I pulled Dyn MW162s ran with Seas Neo Alums off a CDT crossover out of the car for this. The difference is monumental, both in the performance of the midrange and tweeter. While I never felt the MW162s had authoritative midbass, they were veritable gunships by comparison.

PS - The mounting ring on the basket is plastic. It's also very fragile.


About the test car:
Saab 92x (Impreza)

Pioneer something or other head unit,
Alpine PDX 4.150
Installed "stock style"
Doors done in open cell foam and raamat.


Afterthoughts: The mid sounds like its crossed way above its comfort zone. I think it would also benefit from being crossed over at 90hz @ 24db or above.

Tweeters might do well in a kick panel type install.

The basket is stamped, but it's also heavier than I would expect a stamped basket to be. +1


----------



## Dr.Telepathy SQ (Nov 17, 2007)

I will say that I've sined with this comp set. Rarely would I tell someone to buy a comp set and dump the passive crossover, but at the price point of this set, it's not much of a loss. Instead, it's needed.

This can be a good comp set provided the installer has decent tuning skills. Once dialed in, the overall value is better than the PG RSD's in terms of overall warmth. Yes, the PG's will get louder and have more midbass, but that's basicly the only strong suite of the PG RSD's, the ability to get loud.

Often, the idea is that the tweeter is crossover too low. The tweeter can handle lower crossover points, [email protected] db. The output of the tweeter needs to be cut, even more so if ran on axis. I would say it's best to mount this tweeter off axis. The tweeter needs cuts between 3K-5K, and a small boost between 12K-16K. Again, it all comes down to the install. It's a love/hate relationship with the tweeter. 
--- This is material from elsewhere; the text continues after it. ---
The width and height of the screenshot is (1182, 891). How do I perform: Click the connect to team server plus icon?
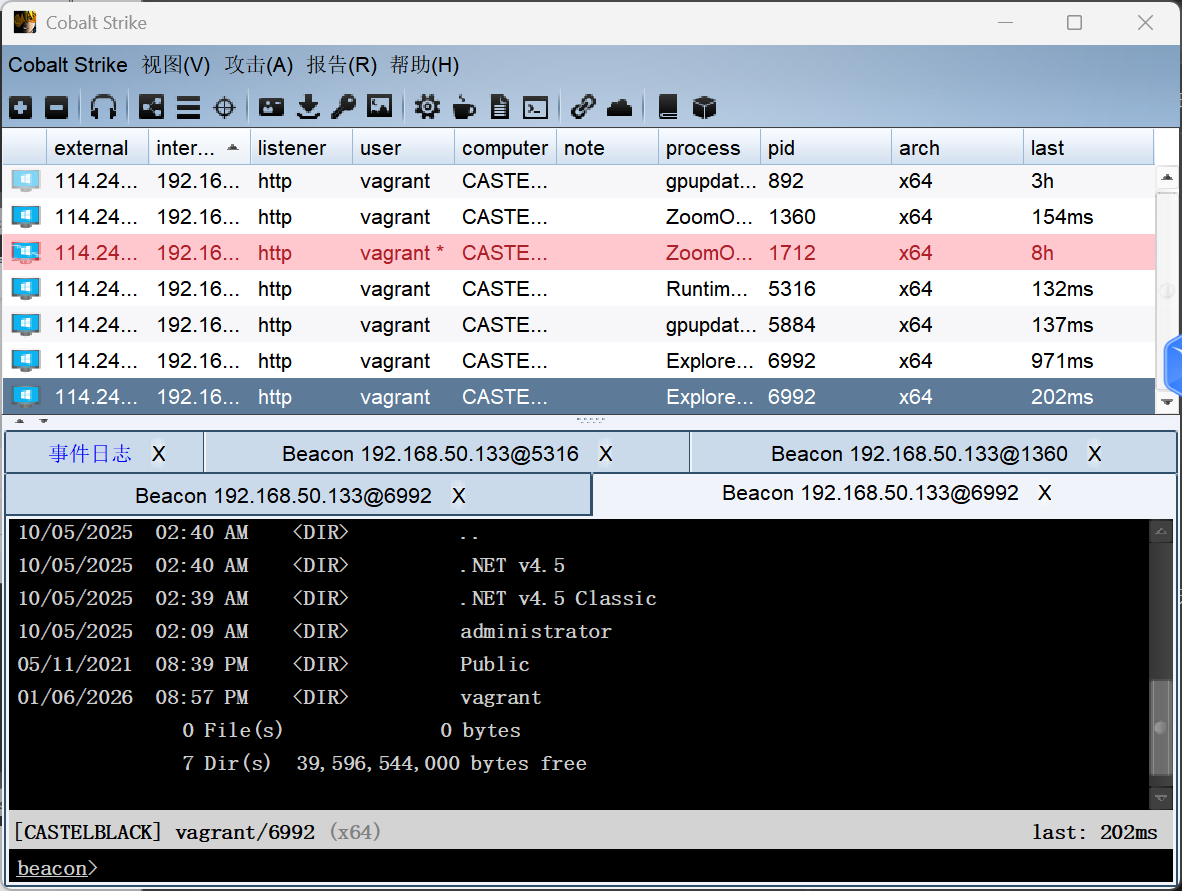21,107
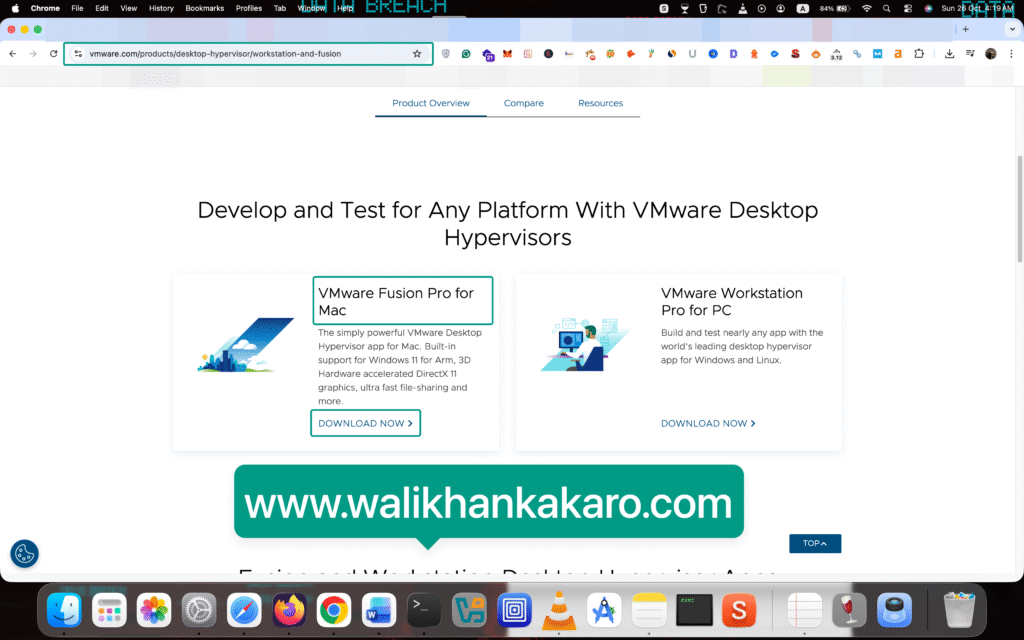Open Firefox from the dock

(290, 610)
The mid, it takes some time to make adjustments. At all cost, keep the mid under 2.5K, closer to 2K if possible. There is a break up node somewhere between 2.5K-3K area. This mid doesn't like to played very high. In many ways, the performace reminds me of metal cone woofers. The harshness that many think is within the tweeter region is within the mid area between 1k-2.5k. This area needs to be cut with a serious purpose. Yes, M-CE is correct, midbass is lacking at first. It will loosen up with break in, but a subwoofer is in order for any material bellow 60hz.

For less than $125, it's a decent set if you need tweets and midbass drivers on a tight budget. Just keep in mind that the set needs a good amount of tuning, but noobs need to learn how to tune anyway.


----------



## hans030390 (Jun 23, 2008)

Dr.Telepathy SQ said:


> For less than $125, it's a decent set if you need tweets and midbass drivers on a tight budget. Just keep in mind that the set needs a good amount of tuning, but noobs need to learn how to tune anyway.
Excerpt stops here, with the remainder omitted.